**WHAT THE EXERCISE ASKS**
Please return all lines from the records below that include the string "options".

**AVAILABLE RECORDS**
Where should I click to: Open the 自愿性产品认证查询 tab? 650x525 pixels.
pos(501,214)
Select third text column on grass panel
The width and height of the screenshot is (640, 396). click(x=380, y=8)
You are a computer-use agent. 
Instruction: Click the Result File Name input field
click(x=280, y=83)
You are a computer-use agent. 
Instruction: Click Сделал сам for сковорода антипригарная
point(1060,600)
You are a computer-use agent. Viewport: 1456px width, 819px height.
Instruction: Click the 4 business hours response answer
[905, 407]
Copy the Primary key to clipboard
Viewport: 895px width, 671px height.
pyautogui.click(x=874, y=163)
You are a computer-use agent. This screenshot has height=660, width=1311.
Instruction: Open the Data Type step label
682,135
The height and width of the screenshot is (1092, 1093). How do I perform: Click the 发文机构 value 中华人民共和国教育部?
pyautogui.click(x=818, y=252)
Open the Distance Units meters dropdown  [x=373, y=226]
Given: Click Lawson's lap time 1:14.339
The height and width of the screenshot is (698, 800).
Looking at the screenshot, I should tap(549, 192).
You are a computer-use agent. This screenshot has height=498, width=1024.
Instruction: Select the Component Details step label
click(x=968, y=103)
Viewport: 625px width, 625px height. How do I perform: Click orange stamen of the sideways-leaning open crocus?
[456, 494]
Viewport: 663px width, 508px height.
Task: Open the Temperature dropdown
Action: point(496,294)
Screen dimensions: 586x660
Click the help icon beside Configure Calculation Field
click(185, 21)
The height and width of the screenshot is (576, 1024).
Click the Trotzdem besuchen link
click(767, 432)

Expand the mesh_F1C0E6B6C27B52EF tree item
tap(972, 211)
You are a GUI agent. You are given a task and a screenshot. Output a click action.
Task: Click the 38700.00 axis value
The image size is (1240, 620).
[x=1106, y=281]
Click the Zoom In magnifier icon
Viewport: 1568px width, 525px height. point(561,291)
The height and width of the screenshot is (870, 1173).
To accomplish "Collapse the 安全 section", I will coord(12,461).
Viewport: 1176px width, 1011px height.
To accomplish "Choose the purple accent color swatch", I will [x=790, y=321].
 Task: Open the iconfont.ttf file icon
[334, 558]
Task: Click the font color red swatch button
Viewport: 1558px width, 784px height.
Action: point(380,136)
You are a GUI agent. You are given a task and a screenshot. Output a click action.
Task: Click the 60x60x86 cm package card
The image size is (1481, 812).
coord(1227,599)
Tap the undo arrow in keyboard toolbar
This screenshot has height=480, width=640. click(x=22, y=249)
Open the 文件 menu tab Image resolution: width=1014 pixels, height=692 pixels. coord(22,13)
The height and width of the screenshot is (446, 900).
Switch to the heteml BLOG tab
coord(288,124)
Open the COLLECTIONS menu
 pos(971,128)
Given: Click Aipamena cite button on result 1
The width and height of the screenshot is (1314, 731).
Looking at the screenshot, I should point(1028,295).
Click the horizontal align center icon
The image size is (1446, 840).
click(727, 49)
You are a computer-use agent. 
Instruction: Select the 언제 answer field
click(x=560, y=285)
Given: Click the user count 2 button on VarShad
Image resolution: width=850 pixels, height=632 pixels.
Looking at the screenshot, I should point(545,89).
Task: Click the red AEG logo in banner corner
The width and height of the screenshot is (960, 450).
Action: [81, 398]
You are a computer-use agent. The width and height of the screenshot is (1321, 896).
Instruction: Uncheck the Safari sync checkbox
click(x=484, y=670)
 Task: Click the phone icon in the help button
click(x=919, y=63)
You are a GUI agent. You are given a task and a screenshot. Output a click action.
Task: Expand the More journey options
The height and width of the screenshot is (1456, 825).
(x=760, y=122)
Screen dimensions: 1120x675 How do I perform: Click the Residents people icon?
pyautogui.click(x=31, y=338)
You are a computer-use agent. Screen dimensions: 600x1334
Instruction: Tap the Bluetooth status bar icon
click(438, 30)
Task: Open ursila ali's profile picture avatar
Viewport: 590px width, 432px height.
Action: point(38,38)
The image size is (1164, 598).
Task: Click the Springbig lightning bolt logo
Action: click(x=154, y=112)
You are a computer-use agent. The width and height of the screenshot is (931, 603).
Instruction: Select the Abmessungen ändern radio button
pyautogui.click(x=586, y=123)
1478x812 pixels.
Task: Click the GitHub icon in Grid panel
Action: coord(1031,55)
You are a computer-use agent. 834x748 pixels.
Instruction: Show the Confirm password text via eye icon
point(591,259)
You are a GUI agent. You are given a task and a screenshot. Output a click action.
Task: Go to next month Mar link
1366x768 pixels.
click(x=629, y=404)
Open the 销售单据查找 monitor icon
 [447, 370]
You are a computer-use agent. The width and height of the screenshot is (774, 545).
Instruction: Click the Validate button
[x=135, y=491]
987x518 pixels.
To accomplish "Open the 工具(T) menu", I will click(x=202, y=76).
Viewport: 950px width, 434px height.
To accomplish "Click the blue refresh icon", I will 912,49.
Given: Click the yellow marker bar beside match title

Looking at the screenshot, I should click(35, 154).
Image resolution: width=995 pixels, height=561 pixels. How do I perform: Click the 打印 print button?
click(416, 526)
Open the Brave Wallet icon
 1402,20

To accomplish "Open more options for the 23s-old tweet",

**RESPONSE BOX**
Task: Expand the More journey options
To accomplish "Open more options for the 23s-old tweet",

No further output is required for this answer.